## REQUEST
Rewrite everything from the line containing "Take the app offline with 下架 button" down to the line containing "Screen dimensions: 1119x629 coord(1064,76)", changing "carousel" to "slideshow" and leaving all else as it is.

## DATA TO PROCESS
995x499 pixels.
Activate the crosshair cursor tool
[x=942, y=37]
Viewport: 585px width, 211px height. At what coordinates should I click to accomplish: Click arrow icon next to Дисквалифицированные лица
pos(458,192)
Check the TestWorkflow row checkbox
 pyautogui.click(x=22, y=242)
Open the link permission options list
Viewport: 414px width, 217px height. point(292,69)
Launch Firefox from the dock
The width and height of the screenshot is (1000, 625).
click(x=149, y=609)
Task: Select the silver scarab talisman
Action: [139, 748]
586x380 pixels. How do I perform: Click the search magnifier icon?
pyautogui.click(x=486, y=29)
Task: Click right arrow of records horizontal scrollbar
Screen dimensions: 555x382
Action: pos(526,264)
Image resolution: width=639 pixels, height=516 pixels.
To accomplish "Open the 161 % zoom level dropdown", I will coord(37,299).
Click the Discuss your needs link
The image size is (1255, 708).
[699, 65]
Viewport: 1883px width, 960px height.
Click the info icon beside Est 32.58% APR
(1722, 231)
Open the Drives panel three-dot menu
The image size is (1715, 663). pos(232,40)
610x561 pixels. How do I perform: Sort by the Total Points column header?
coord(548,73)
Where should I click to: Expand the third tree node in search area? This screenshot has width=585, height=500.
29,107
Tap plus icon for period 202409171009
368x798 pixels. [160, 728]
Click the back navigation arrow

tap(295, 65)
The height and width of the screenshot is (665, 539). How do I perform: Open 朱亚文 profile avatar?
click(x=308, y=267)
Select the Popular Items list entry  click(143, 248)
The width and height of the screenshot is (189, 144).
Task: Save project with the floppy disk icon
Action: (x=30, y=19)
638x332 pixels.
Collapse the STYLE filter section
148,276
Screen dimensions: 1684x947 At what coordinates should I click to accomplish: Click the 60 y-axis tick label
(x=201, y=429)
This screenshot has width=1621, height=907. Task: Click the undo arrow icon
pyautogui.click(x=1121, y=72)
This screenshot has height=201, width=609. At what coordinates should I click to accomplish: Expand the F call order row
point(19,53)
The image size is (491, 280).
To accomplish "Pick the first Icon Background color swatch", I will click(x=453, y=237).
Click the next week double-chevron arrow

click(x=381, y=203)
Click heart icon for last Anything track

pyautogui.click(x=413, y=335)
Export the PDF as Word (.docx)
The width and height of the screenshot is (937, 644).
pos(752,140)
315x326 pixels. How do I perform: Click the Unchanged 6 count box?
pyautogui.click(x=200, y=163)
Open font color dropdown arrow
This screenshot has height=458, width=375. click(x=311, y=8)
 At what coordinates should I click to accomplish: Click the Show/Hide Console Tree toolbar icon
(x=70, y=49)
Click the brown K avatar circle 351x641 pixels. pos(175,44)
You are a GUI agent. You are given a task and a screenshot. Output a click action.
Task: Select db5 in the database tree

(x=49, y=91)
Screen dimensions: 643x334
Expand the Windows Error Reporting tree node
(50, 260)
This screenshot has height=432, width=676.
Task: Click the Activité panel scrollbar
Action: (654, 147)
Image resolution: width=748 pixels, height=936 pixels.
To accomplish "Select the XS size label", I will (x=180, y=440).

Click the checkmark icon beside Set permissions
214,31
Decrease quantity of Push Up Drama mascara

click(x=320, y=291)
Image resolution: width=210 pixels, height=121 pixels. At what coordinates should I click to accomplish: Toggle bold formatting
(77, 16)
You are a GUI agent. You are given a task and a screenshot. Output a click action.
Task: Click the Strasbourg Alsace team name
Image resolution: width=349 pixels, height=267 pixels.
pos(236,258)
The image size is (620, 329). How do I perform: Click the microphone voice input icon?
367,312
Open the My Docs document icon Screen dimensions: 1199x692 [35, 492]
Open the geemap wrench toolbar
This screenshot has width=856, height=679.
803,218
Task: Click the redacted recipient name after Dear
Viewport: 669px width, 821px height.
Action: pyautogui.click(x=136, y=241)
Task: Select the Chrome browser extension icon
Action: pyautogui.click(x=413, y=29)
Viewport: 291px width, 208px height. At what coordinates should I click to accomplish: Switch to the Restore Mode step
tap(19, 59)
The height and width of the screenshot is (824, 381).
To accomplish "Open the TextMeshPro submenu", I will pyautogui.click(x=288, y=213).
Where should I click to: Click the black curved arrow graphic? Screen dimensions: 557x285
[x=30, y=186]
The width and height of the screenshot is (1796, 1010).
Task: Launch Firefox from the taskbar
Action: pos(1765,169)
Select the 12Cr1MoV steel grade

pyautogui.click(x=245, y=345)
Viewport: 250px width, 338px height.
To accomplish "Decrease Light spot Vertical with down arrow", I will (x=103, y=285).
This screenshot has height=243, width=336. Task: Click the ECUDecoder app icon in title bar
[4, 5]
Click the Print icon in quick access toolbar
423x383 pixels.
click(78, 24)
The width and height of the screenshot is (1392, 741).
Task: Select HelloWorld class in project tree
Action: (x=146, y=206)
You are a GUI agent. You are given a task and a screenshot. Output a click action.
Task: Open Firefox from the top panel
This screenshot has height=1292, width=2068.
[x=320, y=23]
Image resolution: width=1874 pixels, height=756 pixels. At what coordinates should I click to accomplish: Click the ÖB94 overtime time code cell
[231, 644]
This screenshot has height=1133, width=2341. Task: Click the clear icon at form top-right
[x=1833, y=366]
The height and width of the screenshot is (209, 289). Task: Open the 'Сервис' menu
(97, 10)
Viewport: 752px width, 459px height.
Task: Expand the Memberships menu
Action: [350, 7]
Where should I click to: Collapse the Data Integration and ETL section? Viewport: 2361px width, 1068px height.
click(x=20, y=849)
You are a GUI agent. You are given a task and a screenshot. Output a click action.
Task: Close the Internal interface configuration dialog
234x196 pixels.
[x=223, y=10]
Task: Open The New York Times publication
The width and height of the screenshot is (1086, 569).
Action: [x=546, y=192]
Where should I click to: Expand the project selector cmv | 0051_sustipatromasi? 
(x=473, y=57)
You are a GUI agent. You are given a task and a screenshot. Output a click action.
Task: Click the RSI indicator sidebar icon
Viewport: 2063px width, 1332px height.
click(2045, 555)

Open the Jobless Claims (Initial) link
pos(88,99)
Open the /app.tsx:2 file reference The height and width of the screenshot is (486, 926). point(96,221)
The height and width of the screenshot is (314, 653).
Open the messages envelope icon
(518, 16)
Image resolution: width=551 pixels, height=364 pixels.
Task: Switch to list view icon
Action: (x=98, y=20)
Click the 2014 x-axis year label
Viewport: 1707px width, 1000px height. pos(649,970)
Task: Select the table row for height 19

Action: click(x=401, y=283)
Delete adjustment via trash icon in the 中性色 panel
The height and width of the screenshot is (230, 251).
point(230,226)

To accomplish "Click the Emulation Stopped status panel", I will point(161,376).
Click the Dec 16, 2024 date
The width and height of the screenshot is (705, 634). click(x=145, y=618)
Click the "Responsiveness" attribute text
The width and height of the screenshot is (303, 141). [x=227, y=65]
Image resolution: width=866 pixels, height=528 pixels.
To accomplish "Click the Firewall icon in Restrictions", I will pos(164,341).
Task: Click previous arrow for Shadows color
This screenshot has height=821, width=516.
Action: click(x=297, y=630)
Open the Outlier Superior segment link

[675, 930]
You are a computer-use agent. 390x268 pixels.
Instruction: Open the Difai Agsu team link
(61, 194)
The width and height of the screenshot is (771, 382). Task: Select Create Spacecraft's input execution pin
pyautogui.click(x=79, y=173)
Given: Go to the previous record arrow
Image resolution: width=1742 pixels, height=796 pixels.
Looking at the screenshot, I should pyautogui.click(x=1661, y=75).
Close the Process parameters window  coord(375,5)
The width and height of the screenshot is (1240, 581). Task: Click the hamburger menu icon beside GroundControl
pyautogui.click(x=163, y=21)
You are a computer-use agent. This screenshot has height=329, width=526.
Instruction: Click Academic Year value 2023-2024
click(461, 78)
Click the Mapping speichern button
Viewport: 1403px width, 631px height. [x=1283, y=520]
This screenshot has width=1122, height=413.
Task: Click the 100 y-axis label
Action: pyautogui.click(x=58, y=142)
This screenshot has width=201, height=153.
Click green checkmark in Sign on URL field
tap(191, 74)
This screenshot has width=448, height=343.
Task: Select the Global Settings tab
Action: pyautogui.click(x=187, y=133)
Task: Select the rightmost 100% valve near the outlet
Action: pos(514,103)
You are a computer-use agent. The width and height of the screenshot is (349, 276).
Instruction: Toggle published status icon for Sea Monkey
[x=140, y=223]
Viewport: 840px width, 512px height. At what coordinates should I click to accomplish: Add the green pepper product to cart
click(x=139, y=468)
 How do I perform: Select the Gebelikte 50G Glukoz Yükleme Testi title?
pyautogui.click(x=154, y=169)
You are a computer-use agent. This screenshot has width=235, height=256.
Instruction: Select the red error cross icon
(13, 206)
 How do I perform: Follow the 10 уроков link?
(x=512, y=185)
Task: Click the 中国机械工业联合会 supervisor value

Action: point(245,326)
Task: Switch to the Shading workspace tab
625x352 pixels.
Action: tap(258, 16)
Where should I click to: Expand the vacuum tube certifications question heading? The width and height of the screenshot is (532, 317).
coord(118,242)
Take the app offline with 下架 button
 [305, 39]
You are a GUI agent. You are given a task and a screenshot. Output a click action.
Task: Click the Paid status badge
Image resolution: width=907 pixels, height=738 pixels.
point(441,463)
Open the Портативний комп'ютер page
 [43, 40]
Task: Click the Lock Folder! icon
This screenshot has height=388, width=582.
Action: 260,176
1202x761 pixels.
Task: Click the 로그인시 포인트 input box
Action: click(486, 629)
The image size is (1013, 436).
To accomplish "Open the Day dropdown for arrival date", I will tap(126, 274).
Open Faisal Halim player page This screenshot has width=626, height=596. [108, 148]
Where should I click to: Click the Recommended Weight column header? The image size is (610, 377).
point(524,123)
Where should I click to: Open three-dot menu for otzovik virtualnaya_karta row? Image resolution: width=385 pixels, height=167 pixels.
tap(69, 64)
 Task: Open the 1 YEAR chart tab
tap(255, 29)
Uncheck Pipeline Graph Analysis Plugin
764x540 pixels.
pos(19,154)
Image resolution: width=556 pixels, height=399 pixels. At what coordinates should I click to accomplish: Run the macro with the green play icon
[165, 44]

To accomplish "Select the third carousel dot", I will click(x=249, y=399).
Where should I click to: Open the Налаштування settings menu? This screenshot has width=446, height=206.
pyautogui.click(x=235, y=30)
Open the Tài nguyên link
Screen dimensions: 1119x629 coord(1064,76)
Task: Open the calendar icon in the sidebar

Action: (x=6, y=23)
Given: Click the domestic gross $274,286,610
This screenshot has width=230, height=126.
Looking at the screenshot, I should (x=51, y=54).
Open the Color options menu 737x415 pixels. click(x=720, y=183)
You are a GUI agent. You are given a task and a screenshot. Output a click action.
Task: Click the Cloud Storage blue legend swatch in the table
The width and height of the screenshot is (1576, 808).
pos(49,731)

## SOLUTION TO THIS TASK
Take the app offline with 下架 button
 [305, 39]
You are a GUI agent. You are given a task and a screenshot. Output a click action.
Task: Click the Paid status badge
Image resolution: width=907 pixels, height=738 pixels.
point(441,463)
Open the Портативний комп'ютер page
 [43, 40]
Task: Click the Lock Folder! icon
This screenshot has height=388, width=582.
Action: 260,176
1202x761 pixels.
Task: Click the 로그인시 포인트 input box
Action: click(486, 629)
The image size is (1013, 436).
To accomplish "Open the Day dropdown for arrival date", I will tap(126, 274).
Open Faisal Halim player page This screenshot has width=626, height=596. [108, 148]
Where should I click to: Click the Recommended Weight column header? The image size is (610, 377).
point(524,123)
Where should I click to: Open three-dot menu for otzovik virtualnaya_karta row? Image resolution: width=385 pixels, height=167 pixels.
tap(69, 64)
 Task: Open the 1 YEAR chart tab
tap(255, 29)
Uncheck Pipeline Graph Analysis Plugin
764x540 pixels.
pos(19,154)
Image resolution: width=556 pixels, height=399 pixels. At what coordinates should I click to accomplish: Run the macro with the green play icon
[165, 44]

To accomplish "Select the third slideshow dot", I will click(x=249, y=399).
Where should I click to: Open the Налаштування settings menu? This screenshot has width=446, height=206.
pyautogui.click(x=235, y=30)
Open the Tài nguyên link
Screen dimensions: 1119x629 coord(1064,76)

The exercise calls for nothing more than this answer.